Why is causality important? It comes back to distributional shifts, or non-stationary distributions. Causal models have a structure like P(Z|X,Y)*P(X,Y), where it is asserted that the distribution P(X,Y) may be changed, but the conditional P(Z|X,Y) is invariant. If a phenomenological model learns a representation like P(X,Y|Z)*P(Z), any change to P(X,Y) may necessitate re-learn the entire joint distribution P(X,Y,Z), whereas a casual model would learn the invariant conditional & only need to relearn the smaller distribution P(X,Y). When applied to situations with large causal networks, this results in catastrophic forgetting for phenomenological models when the independent variables have distributions that are non-stationary.
Acknowledgements
In a very intriguing article “Why does deep and cheap learning work so well?”, Lin & Tegmark suggest that neural networks are effective at learning because their structures mirror the structure of physical laws in multiple ways.
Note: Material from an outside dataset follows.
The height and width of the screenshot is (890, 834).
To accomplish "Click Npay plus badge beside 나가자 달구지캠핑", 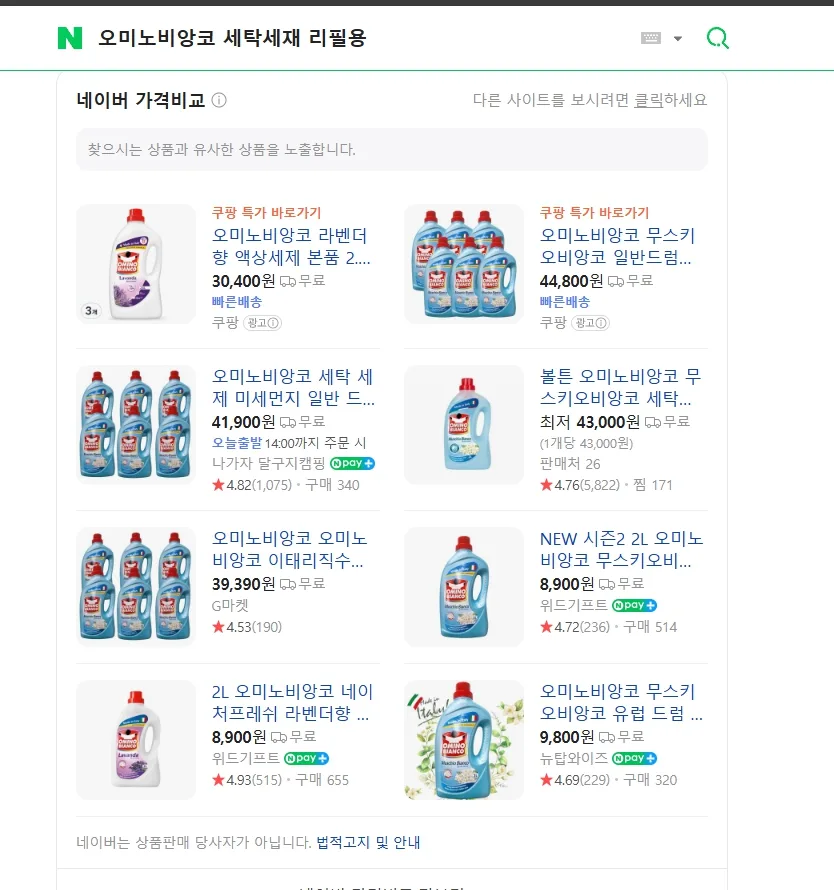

In particular, they remark that the highest-arity polynomials in the standard model Hamiltonian of particle physics are teriary (N=4). I don’t think this part of their argument holds much water, but undoubtedly the existence of structure to detect in the first place arises from physical laws.
Another inspiration was the integrated-information theory (IIT) of consciousness. While I wholeheartedly agree with Scott Aaronson’s dismantling of the proponent’s claims to have defined consciousness mathematically, I think they are groping towards a way to define non-trivial information processing (computation) as distinct from mere transmission (computation). It comes down to arity: communication is about N=2, but computation is about N>2. Arguably the best paper so far mathematizing this idea is “Quantifying Unique Information” by Bertschinger et al. However, the same idea came up many years ago in the context of probabilistic databases, and also in information geometry.
A third inspiration was Greg Ver Steeg’s discussion of the “grue problem” and articles about explaining total correlations. Ver Steeg’s approach is interesting because it starts with latent variables, rather than directly comparing raw data variables to one another, which is arguably closer to what we know about the brain’s structure than what I’m discussing.
This ties into an interesting remark from Fredrik Linåker’s dissertation: there’s a chicken & egg problem if you think about learning as trying to compress sensory information. The learner has finite memory, so the compression needs to happen first, but without the benefit of hindsight, it’s not possible to know what is relevant for later learning & thus needs to be represented and stored. In particular, Linåker observes that lossy compression amounts to memorizing the common cases and ignoring outliers, while assuming that the data distribution is stationary. However, the objective of lossy compression is to minimize the amount of information it takes to represent the world given a certain degree of acceptable error. This is not the right objective for learning, although reducing the size of the representation is part of both. The difference is that lossy compression is essentially driven to represent the data primarily in terms of the univariate marginal distributions. For learning, this is less important, and the structure (ie, information, correlations) that exists at higher arity comes to the foreground.
I found out after drafting this post that Yoshua Bengio has been thinking along much the same lines. Also, transformer networks seem to embody similar ideas about sparse detection of correlations.